No idea how many old scripts rely on this method for operator-less concatenation, and sure it is only a true problem when the now dereferenced variable name is the same as existing variable names, but I don't like the idea of having to trace back variables to discover they are dereference earlier.
That ambiguity alone makes it impossible for me to ever see how the second example is better. Is it clearer? Only if you know enough about the code - but that burden of knowledge is costly.
Isn't this particular problem also solved by the Set SC's reprocess flag?
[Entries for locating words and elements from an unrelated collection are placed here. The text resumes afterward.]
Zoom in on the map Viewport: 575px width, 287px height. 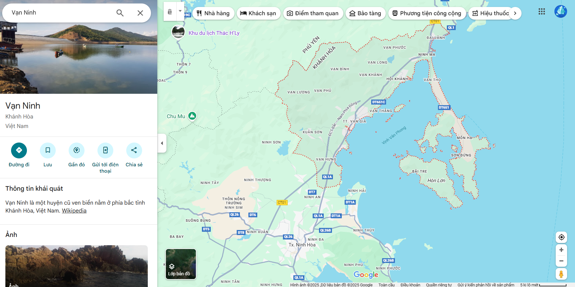pos(561,250)

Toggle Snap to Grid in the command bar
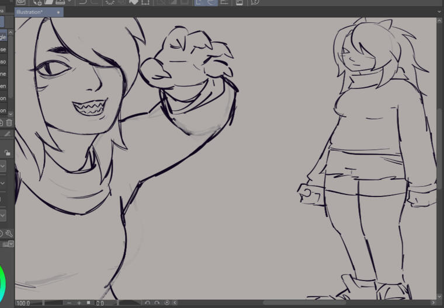click(x=224, y=2)
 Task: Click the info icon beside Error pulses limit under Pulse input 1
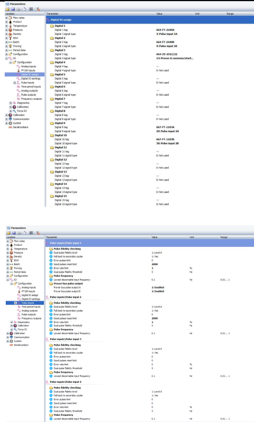click(x=51, y=260)
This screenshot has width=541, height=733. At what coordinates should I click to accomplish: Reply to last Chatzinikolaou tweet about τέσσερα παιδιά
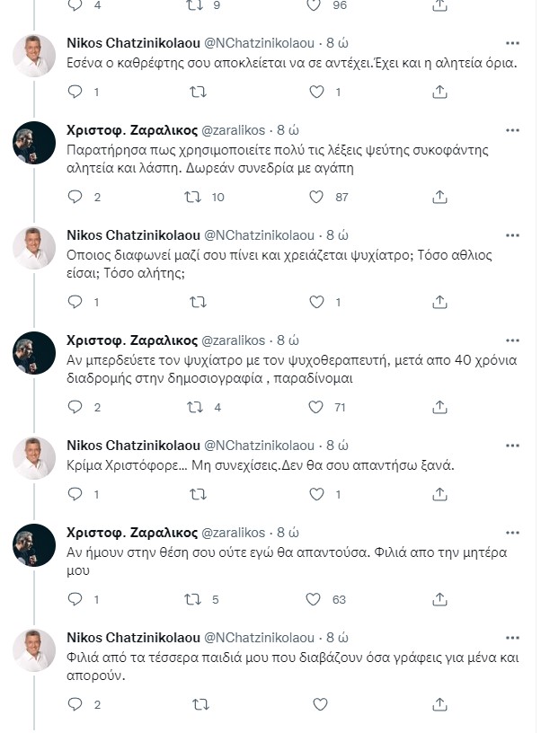(x=75, y=704)
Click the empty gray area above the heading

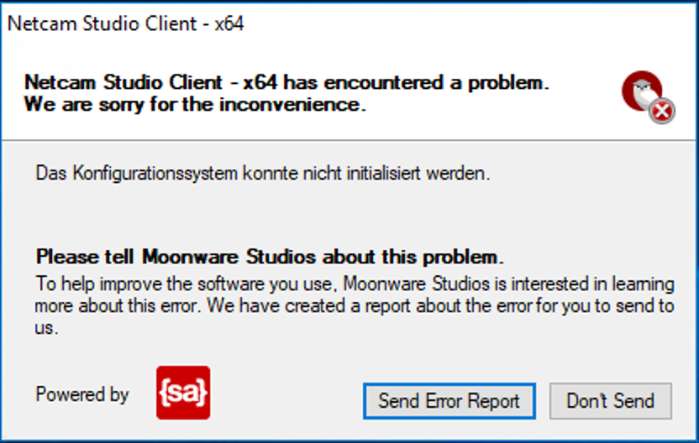(x=348, y=214)
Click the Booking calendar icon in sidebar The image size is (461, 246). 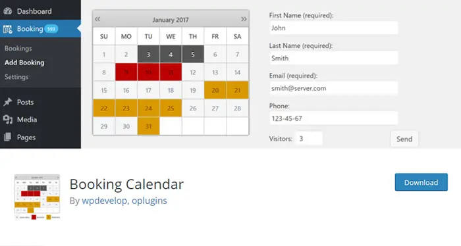coord(8,29)
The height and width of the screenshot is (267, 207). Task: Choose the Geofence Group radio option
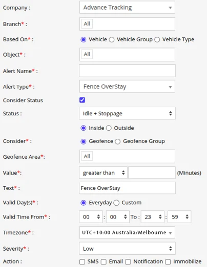pyautogui.click(x=118, y=141)
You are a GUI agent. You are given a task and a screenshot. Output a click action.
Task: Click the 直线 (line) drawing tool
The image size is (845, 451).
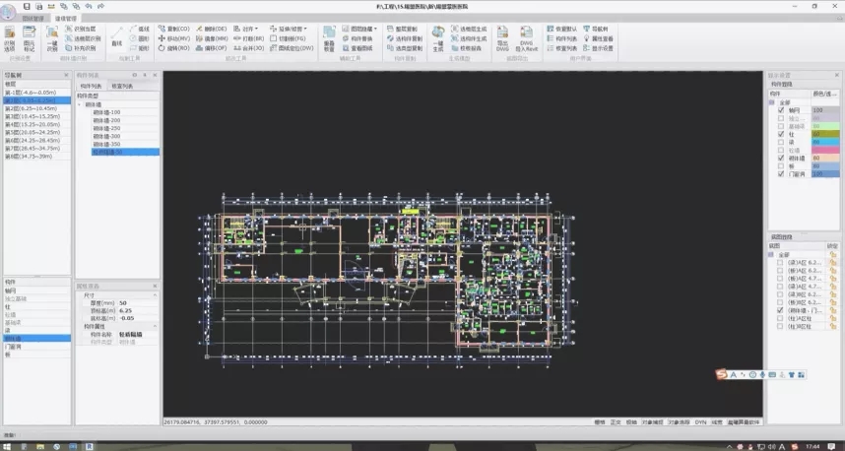(x=118, y=39)
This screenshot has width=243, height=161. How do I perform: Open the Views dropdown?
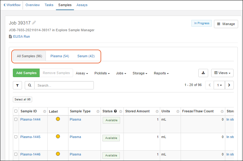tap(222, 73)
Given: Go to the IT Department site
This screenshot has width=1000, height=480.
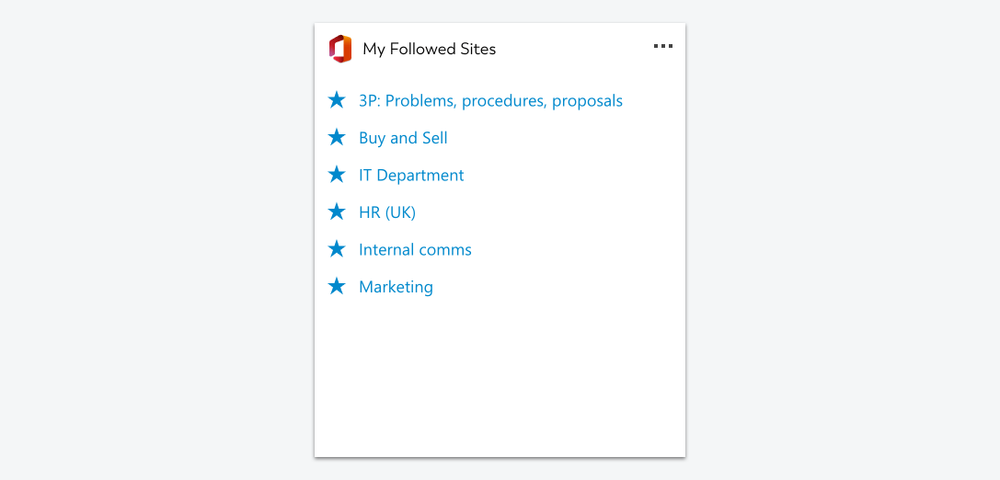Looking at the screenshot, I should coord(411,175).

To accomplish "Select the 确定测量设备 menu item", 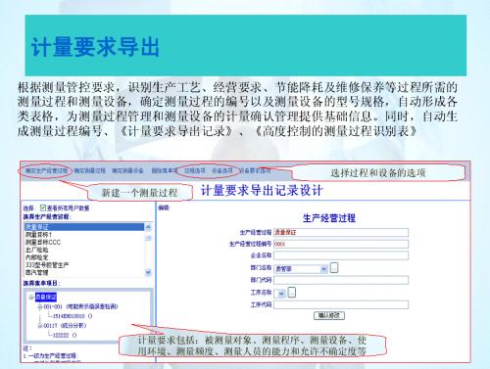I will (127, 170).
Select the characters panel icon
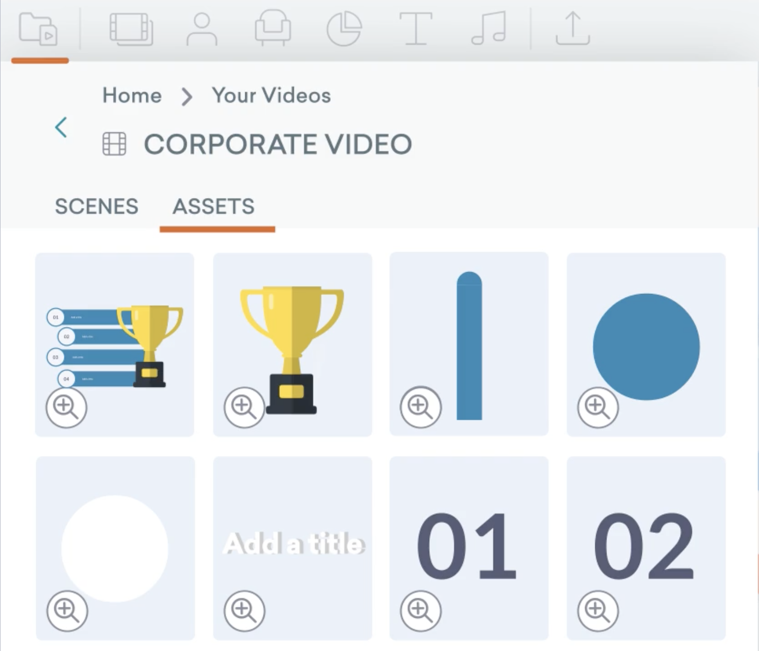The width and height of the screenshot is (759, 651). tap(202, 30)

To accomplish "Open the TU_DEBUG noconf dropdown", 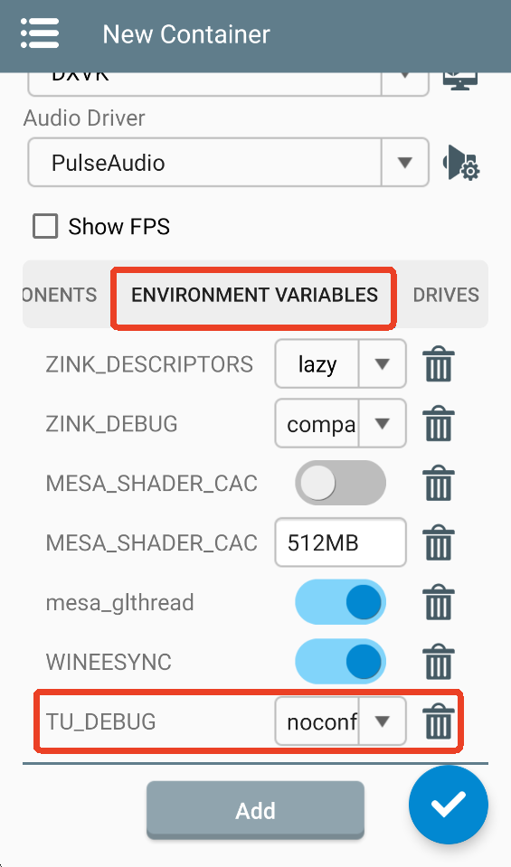I will coord(341,721).
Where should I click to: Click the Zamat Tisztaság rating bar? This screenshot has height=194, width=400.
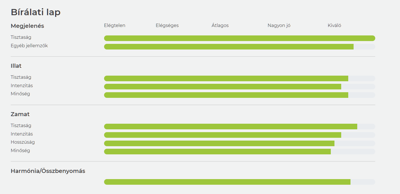pyautogui.click(x=240, y=127)
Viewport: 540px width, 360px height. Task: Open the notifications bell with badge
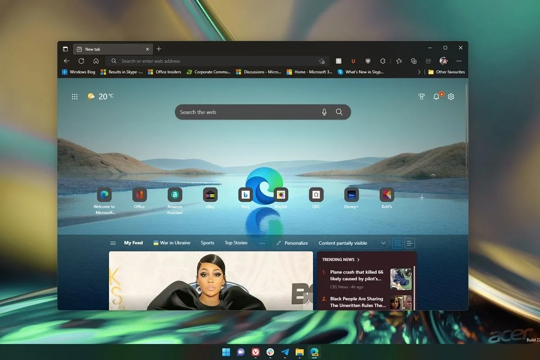coord(436,96)
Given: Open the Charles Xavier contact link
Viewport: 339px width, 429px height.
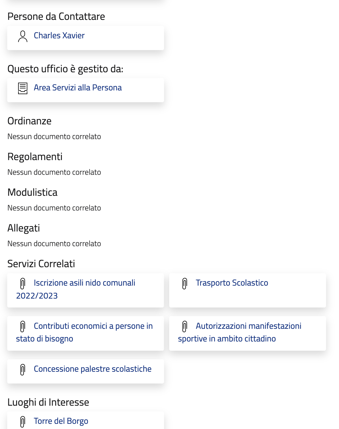Looking at the screenshot, I should point(59,35).
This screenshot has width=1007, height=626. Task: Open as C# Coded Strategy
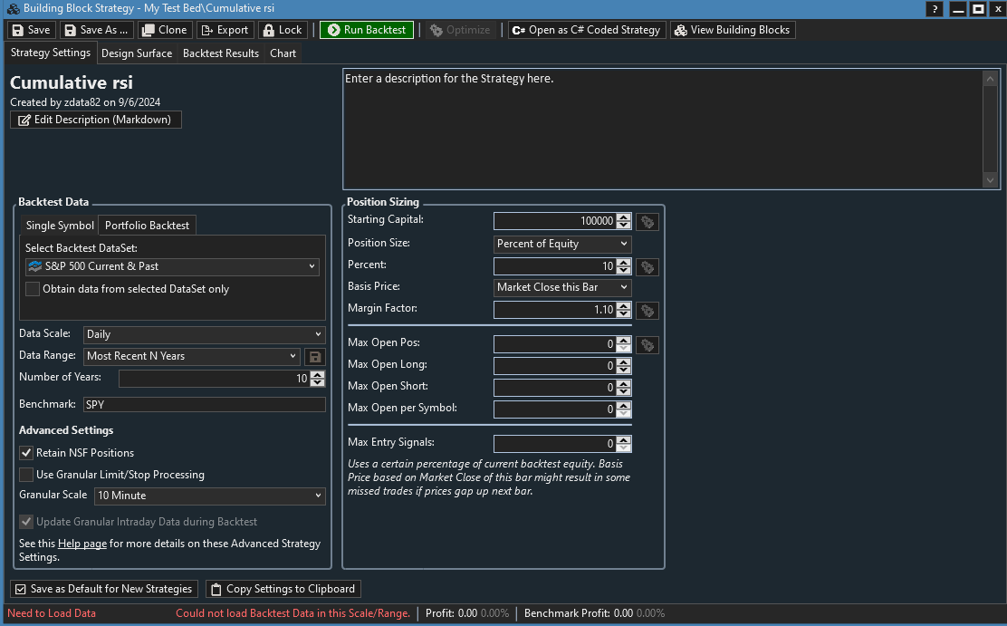pyautogui.click(x=586, y=30)
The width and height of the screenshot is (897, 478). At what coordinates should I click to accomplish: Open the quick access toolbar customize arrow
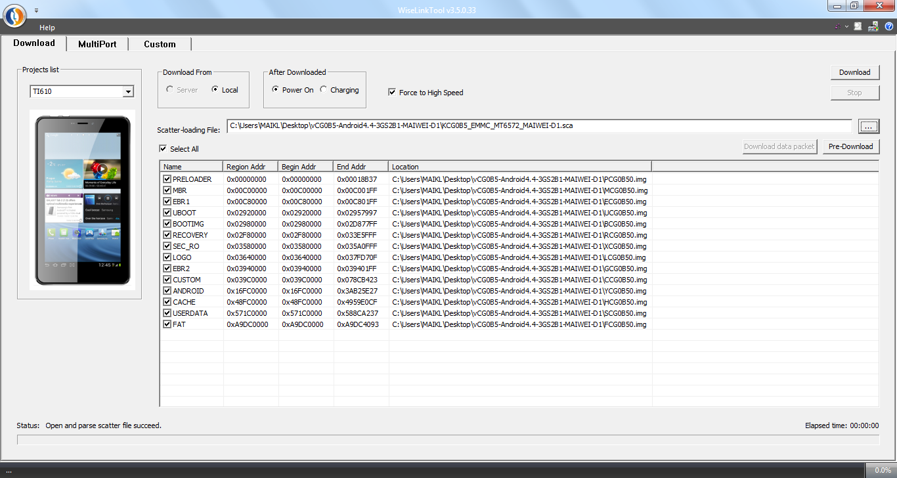(x=36, y=11)
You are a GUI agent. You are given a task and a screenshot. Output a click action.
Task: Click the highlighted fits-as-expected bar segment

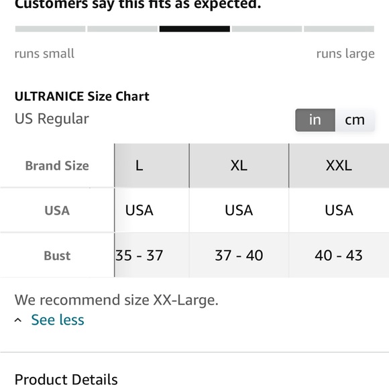click(x=195, y=29)
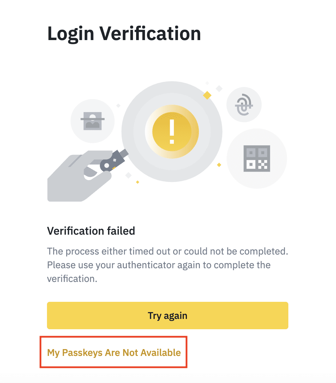Click the sentence about using your authenticator again

[158, 265]
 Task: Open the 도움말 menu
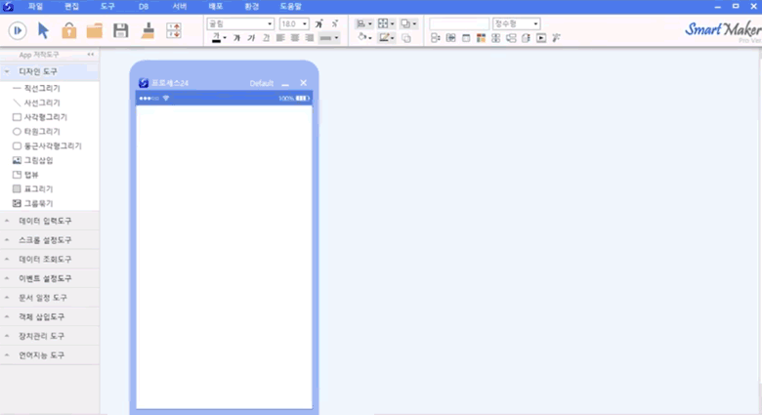(291, 6)
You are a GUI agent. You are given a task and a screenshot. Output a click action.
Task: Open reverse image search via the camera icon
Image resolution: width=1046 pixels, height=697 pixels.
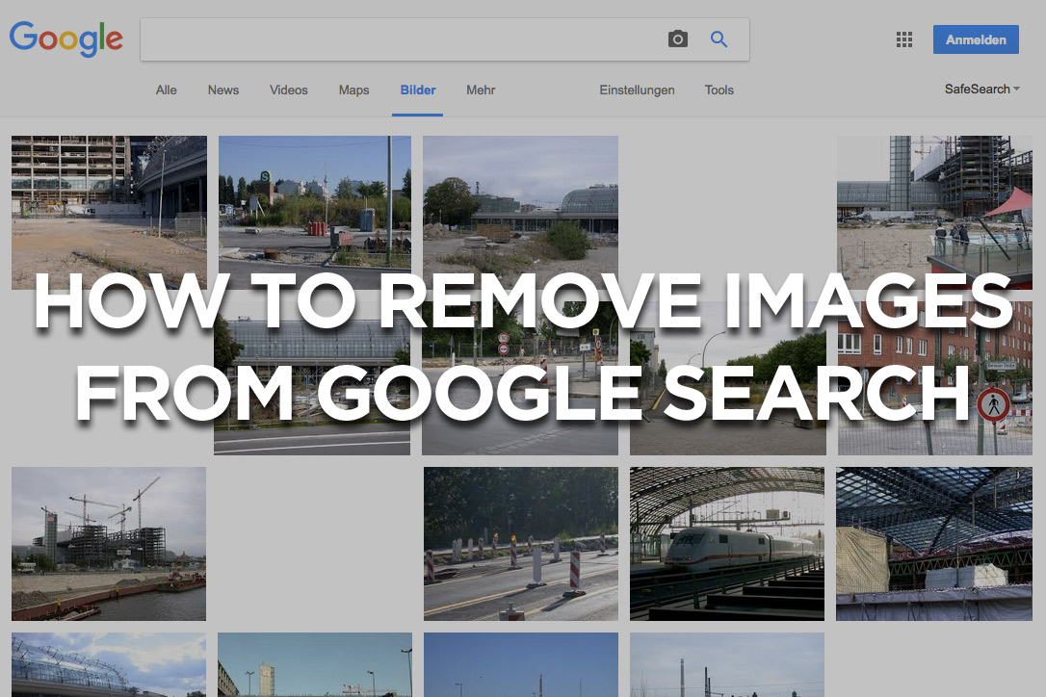click(677, 39)
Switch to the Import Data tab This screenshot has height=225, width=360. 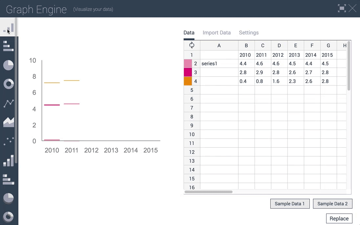(x=216, y=32)
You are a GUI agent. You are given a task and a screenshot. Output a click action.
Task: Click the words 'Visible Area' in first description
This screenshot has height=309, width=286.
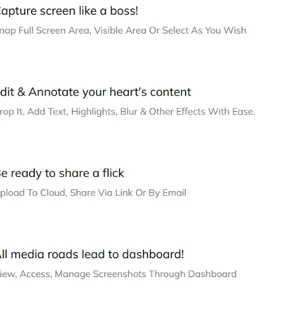[x=121, y=31]
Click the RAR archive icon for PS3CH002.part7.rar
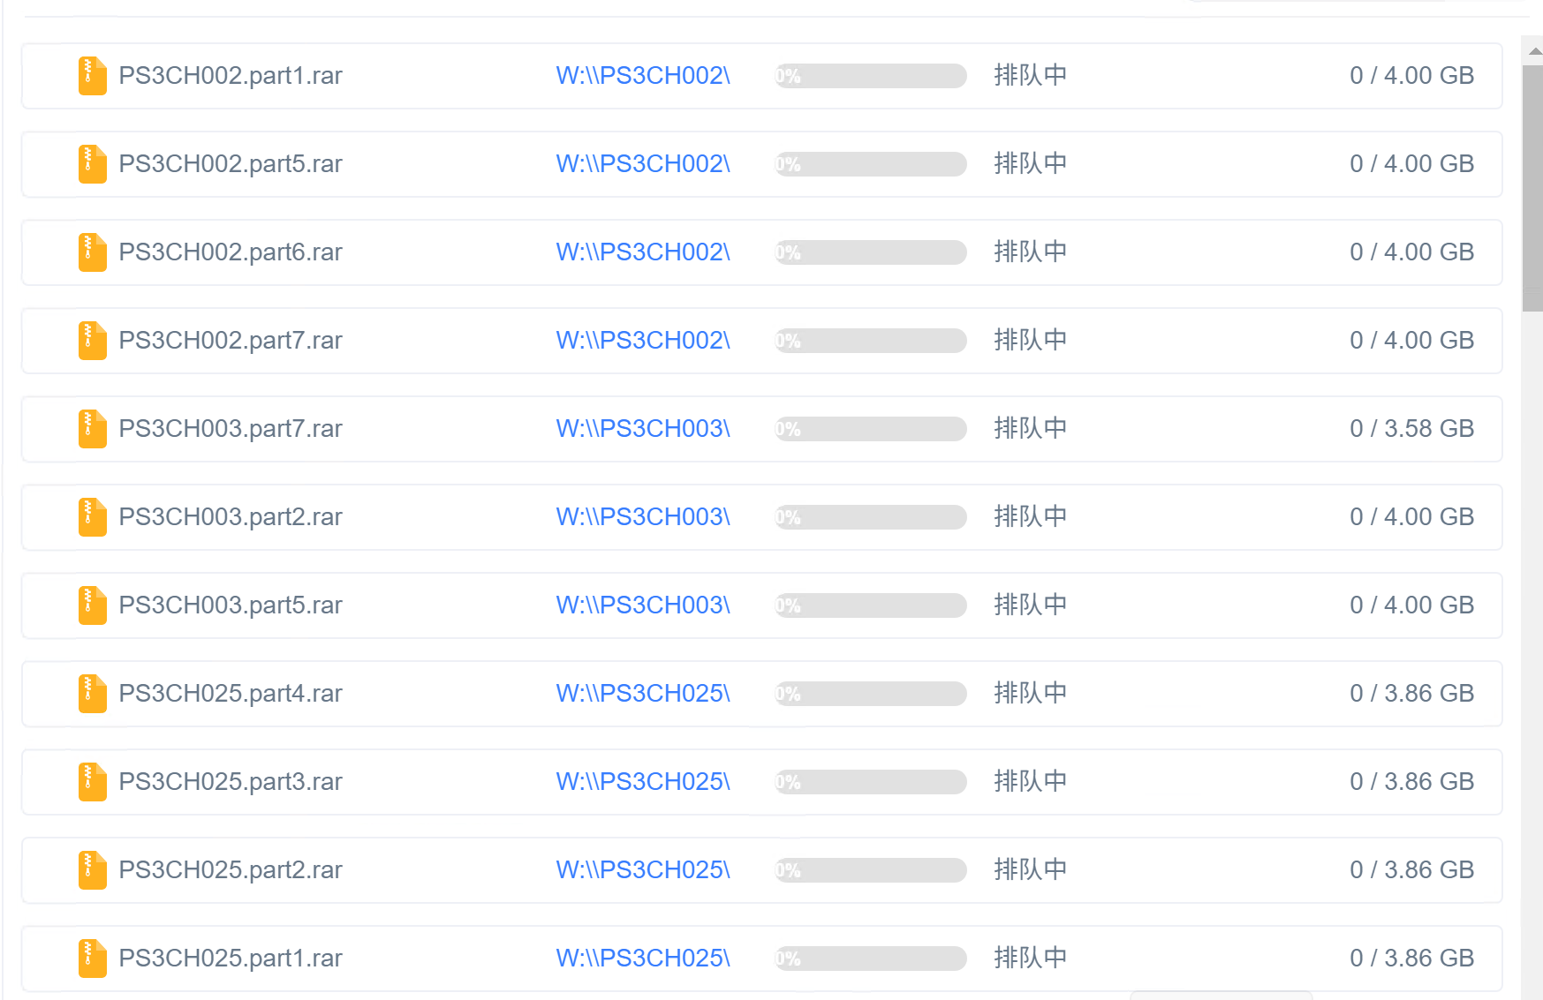This screenshot has width=1543, height=1000. [91, 341]
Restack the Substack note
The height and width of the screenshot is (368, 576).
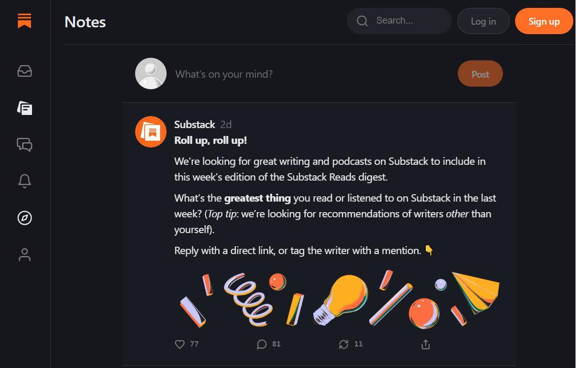click(344, 344)
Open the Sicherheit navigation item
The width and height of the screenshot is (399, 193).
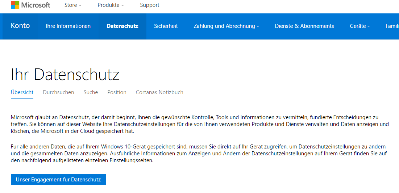[x=166, y=26]
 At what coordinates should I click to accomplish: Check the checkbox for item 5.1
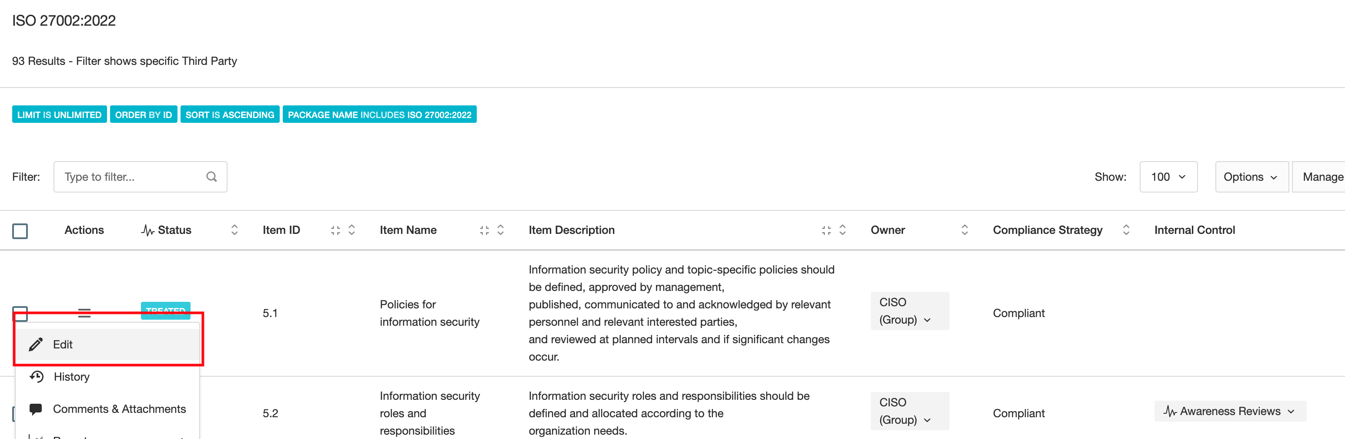pyautogui.click(x=20, y=313)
Re: [SC] Variable name contain <var>
Posted: 19 May 2014 11:03
by PeterH
TheQwerty wrote:Quoting has always been optional so the following is entirely acceptable:
Code: Select all
$a = 1;
$b = 2;
$c = 3;
echo $a$b$c; // Echo's '123'.
No idea how many old scripts rely on this method for operator-less concatenation, and sure it is only a true problem when the now dereferenced variable name is the same as existing variable names, but I don't like the idea of having to trace back variables to discover they are dereference earlier.
That ambiguity alone makes it impossible for me to ever see how the second example is better. Is it clearer? Only if you know enough about the code - but that burden of knowledge is costly.
Isn't this particular problem also solved by the Set SC's reprocess flag?
As far as I remember the $a$b$c outside quotes if wrong/illegal syntax since the time quoting was invented.
And I think it belongs to the kind of expression Don said about: it can stop to work at any time...
Maybe Don can say whether I'm right here.
Sad that especially with quoting people often use wrong syntax and say it must be right - as it works. But right is what's described in syntax definition - not what works by chance.
Re: [SC] Variable name contain <var>
Posted: 19 May 2014 11:08
by admin
I'd say $a$b$c without quotes is bad style, but I won't break it. It's been there too long.